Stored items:
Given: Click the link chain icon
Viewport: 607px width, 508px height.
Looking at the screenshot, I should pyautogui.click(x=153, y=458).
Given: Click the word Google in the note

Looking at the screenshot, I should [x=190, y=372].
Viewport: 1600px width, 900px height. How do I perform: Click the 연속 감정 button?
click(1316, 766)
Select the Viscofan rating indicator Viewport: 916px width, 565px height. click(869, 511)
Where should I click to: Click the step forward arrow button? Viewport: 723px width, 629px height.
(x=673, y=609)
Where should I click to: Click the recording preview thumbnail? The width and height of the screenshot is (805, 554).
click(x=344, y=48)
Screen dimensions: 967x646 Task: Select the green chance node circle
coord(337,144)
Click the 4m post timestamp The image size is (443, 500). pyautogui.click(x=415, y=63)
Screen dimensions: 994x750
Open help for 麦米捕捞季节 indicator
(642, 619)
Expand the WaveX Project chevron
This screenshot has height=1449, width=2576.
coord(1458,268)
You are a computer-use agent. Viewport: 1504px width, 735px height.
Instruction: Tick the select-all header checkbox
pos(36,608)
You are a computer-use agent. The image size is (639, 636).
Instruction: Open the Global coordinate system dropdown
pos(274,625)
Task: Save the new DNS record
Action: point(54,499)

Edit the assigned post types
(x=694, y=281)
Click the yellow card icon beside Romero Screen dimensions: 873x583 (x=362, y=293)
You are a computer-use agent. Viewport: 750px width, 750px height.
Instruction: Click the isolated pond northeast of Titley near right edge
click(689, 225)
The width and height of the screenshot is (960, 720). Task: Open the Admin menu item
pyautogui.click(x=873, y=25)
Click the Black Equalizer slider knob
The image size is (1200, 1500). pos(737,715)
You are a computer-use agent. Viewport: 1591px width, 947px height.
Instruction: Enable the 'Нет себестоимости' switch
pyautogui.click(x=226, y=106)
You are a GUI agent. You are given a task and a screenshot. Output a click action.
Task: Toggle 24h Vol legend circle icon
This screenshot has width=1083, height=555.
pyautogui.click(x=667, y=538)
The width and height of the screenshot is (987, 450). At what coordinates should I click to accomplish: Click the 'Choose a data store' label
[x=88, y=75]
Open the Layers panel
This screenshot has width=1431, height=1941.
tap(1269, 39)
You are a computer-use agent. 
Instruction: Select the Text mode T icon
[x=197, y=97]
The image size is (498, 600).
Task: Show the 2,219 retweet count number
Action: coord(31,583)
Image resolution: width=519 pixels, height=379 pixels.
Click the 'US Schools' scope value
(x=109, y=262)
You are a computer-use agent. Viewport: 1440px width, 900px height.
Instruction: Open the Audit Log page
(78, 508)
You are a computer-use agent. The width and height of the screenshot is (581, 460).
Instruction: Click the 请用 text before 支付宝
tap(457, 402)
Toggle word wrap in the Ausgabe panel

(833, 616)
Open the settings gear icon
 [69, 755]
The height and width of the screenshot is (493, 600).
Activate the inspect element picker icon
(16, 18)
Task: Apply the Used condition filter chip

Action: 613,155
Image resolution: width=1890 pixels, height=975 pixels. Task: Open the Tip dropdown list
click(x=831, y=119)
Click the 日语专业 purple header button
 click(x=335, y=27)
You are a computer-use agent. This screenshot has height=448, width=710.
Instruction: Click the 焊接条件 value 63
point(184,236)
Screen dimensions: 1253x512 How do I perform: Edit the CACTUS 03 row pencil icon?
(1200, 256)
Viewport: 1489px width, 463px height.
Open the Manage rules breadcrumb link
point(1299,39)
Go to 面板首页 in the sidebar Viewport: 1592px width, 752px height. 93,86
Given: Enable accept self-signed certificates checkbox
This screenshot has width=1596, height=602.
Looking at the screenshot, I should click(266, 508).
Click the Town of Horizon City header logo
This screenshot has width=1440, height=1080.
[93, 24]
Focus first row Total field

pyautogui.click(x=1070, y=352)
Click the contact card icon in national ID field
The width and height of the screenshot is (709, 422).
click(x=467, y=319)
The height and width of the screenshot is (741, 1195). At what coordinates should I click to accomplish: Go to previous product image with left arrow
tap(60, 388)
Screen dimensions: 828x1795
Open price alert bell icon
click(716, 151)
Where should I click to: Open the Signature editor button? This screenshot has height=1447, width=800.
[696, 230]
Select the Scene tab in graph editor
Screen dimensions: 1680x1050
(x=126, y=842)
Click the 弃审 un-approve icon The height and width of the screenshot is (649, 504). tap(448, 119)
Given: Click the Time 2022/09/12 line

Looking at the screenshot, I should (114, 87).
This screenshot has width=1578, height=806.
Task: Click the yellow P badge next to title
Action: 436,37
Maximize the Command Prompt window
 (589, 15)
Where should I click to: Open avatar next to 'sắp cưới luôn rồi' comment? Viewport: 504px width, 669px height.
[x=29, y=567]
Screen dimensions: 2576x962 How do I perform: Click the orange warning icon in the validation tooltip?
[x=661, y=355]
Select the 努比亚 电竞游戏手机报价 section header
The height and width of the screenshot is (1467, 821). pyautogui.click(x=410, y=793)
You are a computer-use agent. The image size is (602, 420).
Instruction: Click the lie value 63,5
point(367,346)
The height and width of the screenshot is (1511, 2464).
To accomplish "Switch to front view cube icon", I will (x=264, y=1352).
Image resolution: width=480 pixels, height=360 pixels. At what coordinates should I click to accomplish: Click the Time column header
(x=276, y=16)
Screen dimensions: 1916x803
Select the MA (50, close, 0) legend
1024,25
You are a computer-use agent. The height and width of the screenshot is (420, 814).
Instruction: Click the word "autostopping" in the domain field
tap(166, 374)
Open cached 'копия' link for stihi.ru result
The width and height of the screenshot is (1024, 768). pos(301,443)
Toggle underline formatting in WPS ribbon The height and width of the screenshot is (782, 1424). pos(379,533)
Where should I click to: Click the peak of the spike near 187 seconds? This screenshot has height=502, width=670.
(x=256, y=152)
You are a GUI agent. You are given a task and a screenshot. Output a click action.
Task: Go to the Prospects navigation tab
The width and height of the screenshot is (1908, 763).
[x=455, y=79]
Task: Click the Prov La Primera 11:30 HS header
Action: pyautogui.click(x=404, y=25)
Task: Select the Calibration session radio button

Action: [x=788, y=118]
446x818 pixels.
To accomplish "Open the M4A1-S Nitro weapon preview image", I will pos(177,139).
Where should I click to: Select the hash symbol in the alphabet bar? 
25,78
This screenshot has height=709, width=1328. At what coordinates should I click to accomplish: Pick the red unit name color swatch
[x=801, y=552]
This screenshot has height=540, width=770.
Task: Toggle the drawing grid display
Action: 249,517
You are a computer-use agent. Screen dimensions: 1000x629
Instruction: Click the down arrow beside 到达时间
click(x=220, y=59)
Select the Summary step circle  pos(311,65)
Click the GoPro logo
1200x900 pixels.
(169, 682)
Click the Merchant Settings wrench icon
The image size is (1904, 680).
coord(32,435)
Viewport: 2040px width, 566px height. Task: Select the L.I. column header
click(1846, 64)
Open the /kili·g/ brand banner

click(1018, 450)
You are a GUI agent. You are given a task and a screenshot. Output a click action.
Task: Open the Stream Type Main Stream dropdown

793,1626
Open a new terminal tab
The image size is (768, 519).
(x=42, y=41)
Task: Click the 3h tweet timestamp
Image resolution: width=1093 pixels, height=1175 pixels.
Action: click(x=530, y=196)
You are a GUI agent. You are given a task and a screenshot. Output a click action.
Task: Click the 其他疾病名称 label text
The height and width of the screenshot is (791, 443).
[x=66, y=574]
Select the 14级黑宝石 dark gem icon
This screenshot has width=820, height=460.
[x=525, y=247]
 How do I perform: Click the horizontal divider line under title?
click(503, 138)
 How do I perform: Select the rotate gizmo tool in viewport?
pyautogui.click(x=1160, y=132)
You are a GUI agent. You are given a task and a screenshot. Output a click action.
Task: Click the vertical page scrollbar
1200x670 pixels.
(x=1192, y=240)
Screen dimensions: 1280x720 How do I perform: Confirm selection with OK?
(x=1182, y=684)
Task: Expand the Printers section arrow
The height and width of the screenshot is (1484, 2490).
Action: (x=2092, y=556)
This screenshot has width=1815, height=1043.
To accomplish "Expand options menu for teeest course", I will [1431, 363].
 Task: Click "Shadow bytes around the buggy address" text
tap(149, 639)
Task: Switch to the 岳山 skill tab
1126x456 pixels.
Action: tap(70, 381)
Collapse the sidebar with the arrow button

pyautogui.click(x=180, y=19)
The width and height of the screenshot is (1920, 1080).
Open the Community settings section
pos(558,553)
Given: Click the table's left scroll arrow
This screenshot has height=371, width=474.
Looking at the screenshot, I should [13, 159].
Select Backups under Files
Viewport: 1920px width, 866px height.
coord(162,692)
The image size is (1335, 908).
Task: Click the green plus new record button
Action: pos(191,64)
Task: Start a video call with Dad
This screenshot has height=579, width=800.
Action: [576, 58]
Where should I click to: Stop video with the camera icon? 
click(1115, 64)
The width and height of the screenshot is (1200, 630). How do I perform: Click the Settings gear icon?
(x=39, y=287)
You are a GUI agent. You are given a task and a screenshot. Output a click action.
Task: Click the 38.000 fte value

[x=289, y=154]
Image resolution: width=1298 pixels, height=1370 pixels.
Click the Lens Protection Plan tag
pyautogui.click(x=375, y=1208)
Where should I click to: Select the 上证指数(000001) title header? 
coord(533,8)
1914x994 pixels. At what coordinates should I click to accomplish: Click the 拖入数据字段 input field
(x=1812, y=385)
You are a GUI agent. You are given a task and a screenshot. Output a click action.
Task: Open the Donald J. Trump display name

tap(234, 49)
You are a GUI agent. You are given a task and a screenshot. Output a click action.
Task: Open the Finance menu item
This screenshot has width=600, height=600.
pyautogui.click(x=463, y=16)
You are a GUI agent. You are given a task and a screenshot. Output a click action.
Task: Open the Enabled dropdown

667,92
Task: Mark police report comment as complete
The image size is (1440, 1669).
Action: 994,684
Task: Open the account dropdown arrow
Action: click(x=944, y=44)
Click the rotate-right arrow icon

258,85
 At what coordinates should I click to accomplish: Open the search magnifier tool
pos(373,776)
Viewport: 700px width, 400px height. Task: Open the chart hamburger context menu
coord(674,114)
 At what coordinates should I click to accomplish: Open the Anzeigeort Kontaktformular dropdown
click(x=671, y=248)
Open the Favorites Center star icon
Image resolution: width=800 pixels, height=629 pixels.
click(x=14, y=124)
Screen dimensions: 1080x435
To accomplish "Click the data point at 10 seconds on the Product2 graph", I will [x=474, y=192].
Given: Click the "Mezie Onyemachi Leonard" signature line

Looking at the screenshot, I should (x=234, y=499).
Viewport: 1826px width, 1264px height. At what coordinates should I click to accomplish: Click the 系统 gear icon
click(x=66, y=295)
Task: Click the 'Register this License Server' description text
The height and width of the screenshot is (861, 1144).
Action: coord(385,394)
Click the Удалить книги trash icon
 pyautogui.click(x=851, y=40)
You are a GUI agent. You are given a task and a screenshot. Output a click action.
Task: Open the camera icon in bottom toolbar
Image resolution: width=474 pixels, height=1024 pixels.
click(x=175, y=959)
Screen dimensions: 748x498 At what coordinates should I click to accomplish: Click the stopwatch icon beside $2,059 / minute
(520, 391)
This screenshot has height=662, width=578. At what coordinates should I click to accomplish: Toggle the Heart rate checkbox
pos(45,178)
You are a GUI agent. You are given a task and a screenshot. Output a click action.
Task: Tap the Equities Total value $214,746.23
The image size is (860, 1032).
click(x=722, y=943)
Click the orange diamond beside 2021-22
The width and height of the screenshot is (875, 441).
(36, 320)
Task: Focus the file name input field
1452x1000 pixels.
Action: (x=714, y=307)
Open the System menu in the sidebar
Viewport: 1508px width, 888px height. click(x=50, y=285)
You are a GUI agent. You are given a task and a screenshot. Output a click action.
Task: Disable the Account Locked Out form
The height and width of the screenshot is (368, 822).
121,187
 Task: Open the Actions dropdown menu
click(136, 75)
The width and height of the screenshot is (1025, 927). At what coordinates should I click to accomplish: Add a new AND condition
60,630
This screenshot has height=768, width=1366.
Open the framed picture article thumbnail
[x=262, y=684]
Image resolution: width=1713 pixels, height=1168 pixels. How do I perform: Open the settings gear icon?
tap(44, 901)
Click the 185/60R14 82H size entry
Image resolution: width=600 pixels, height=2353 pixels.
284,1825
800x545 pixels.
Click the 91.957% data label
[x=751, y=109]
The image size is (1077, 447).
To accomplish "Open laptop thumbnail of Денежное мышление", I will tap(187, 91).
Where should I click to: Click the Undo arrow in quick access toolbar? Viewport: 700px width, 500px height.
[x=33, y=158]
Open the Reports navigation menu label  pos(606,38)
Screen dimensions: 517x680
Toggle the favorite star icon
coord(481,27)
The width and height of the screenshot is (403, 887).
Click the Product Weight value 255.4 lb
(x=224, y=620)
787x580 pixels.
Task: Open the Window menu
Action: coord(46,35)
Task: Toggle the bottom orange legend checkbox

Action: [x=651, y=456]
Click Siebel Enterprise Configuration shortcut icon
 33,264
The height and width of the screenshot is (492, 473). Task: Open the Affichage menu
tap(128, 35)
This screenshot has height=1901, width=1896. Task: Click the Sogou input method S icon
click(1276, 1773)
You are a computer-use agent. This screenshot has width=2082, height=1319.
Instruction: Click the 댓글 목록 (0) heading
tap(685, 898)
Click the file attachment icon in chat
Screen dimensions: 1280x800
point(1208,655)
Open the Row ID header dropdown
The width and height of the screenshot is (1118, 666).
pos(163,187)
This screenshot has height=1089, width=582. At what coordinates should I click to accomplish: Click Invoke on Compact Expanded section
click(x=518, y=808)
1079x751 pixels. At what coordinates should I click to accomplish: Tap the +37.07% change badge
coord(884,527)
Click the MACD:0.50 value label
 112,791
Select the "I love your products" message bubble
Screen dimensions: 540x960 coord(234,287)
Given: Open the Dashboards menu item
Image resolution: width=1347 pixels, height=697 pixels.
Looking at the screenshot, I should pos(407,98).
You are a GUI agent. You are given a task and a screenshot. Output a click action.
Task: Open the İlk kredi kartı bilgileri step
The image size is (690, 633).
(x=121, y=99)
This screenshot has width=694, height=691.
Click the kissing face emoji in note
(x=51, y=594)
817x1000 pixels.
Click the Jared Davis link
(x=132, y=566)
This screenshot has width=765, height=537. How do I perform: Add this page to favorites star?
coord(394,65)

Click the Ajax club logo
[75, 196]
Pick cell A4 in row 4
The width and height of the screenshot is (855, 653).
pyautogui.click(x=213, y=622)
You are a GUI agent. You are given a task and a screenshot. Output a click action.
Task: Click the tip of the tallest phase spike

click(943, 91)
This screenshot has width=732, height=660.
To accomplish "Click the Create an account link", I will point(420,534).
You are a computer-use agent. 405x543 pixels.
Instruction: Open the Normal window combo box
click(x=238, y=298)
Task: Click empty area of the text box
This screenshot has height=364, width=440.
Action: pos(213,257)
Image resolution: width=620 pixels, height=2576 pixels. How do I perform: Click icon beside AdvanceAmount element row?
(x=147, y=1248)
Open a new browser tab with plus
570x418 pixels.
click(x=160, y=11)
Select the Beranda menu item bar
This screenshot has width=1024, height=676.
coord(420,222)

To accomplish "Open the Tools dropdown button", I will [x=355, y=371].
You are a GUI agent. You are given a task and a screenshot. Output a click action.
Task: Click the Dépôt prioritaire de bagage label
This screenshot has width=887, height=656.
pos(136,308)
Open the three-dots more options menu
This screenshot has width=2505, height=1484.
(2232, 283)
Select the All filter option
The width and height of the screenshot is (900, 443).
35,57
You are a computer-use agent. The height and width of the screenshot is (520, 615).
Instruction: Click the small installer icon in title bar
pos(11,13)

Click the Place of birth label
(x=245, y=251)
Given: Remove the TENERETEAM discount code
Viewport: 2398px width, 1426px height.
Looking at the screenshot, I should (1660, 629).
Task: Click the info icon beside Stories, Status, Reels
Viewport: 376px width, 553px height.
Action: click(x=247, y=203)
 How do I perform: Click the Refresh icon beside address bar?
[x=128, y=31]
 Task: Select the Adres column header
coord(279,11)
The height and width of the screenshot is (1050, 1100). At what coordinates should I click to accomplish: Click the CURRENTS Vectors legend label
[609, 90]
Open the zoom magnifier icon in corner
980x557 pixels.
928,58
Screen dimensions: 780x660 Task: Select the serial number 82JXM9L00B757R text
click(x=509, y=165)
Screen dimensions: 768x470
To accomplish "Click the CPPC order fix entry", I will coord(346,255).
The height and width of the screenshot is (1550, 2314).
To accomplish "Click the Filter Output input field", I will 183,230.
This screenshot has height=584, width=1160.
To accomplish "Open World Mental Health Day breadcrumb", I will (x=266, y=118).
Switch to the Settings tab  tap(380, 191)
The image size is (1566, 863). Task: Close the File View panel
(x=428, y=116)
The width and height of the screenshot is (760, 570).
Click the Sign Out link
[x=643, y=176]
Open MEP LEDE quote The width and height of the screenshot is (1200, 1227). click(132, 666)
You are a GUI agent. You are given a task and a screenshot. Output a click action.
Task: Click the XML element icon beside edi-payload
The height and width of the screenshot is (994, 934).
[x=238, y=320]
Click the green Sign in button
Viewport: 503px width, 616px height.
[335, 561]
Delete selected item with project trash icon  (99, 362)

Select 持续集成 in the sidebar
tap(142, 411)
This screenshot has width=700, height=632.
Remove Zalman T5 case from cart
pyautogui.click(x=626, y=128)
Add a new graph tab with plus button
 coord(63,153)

> _Exercise_: For each line above that includes "timestamp", copy the line.

> _Result of the task_:
Click the 4m post timestamp The image size is (443, 500). pyautogui.click(x=415, y=63)
Task: Click the 3h tweet timestamp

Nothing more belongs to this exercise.